Stumbling on a fulfilling vocation has shifted the trial from wanting to run from home to wanting to make sure I am there more. The three that are still under our roof are self managing, for the most part. During the work week Troy and I are not home much. They seem to eat, make messes, do some chores, get into some trouble and go missing on occasion. I feel like I am okay with that. We have spontaneous conversations about sex and drugs, relationships, grades and future plans. We do unannounced bedroom and backpack searches when intuition speaks. We try to fix a hot meal and gather daily. This summer we have gone camping, they've had sleepovers, we've hosted BBQs, played Kan Jam, floated the river, played with cousins, and consumed lots of frozen treats.

Looking back the one single action that has had the most positive impact on our family was leaving the church.

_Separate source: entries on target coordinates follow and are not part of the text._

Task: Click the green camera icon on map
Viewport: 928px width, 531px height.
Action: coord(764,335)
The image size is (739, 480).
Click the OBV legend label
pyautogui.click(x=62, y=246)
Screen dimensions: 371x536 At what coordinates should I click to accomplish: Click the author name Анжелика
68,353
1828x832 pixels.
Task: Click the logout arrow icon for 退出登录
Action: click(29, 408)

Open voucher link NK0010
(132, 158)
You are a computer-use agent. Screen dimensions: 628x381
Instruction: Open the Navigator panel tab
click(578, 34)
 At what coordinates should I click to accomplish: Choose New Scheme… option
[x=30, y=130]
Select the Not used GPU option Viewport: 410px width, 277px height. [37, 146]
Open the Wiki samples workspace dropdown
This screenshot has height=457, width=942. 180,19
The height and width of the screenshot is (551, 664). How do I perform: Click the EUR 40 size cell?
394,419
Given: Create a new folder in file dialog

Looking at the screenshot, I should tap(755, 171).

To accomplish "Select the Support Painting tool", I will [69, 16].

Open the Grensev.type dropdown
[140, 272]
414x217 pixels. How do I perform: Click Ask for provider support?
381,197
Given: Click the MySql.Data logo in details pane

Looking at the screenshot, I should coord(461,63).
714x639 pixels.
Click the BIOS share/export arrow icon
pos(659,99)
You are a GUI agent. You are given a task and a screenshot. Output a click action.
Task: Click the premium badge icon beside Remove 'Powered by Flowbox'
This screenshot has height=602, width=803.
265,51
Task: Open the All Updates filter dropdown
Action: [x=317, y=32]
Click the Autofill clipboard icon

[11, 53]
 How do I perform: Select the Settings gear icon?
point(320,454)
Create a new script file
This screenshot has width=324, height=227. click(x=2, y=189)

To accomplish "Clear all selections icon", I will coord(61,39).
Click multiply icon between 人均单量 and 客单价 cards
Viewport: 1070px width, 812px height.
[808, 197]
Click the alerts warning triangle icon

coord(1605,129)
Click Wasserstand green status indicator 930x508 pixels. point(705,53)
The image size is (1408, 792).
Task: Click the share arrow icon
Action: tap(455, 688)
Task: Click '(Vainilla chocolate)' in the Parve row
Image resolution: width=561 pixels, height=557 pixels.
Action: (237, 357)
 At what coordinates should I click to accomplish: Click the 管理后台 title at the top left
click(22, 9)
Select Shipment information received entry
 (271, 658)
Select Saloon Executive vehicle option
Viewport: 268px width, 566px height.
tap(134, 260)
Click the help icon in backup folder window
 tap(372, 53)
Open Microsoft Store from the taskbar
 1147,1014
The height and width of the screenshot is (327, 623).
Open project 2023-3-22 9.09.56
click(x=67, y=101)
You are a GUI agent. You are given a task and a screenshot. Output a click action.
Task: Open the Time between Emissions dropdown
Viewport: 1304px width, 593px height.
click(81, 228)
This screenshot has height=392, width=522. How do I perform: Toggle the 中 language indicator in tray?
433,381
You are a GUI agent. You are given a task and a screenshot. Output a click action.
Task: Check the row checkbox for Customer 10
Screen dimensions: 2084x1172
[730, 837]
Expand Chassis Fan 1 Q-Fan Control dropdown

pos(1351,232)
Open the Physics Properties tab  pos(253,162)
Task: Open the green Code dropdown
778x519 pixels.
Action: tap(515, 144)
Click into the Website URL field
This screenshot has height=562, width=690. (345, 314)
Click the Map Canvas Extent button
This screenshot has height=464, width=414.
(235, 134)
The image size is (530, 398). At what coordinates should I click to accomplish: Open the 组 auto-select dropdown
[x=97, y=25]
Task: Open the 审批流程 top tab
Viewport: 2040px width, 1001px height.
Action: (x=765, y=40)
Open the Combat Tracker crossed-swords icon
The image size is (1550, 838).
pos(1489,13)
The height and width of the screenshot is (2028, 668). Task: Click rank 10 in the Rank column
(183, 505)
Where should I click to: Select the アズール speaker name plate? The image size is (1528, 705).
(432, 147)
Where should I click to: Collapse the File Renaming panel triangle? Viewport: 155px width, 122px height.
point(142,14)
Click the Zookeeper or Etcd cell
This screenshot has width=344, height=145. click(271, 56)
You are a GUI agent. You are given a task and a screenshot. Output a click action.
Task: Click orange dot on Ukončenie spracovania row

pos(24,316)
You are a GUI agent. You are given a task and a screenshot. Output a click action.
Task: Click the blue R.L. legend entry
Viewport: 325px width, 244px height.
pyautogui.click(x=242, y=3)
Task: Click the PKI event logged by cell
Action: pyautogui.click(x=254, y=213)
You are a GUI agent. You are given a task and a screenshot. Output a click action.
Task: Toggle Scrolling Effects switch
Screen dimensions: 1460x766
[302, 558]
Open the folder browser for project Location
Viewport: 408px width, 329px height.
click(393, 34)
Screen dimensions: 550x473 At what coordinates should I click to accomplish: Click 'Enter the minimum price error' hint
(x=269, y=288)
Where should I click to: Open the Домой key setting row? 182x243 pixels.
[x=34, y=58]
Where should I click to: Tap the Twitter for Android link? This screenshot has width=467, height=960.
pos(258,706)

We are free from trying to conform and it has done wonders for this family.

I have also learned to be good with who I am. I don't mother the way I thought I was "supposed" to  and yet, it is enough. I am doing the best I can with the tools and experience I have and that is all I can do. I check in with my constituents and they know they can come to me when they have grievances.

I no longer feel so strongly about a "right way" of living. There are exponentially fewer battles to fight. Love and let live resonates highly with me. There is no unnecessary pressure to perform, be successful, achieve perfection. I am free to love unconditionally and see the value of different perspectives. By modeling a more open viewpoint I feel our children will be more likely to lift others, have empathy and contribute to their communities in a meaningful way.

All in all I feel like Troy and I make a great team, our kids are headed in the right direction and everything is going to be alright. Cheers to the next five years!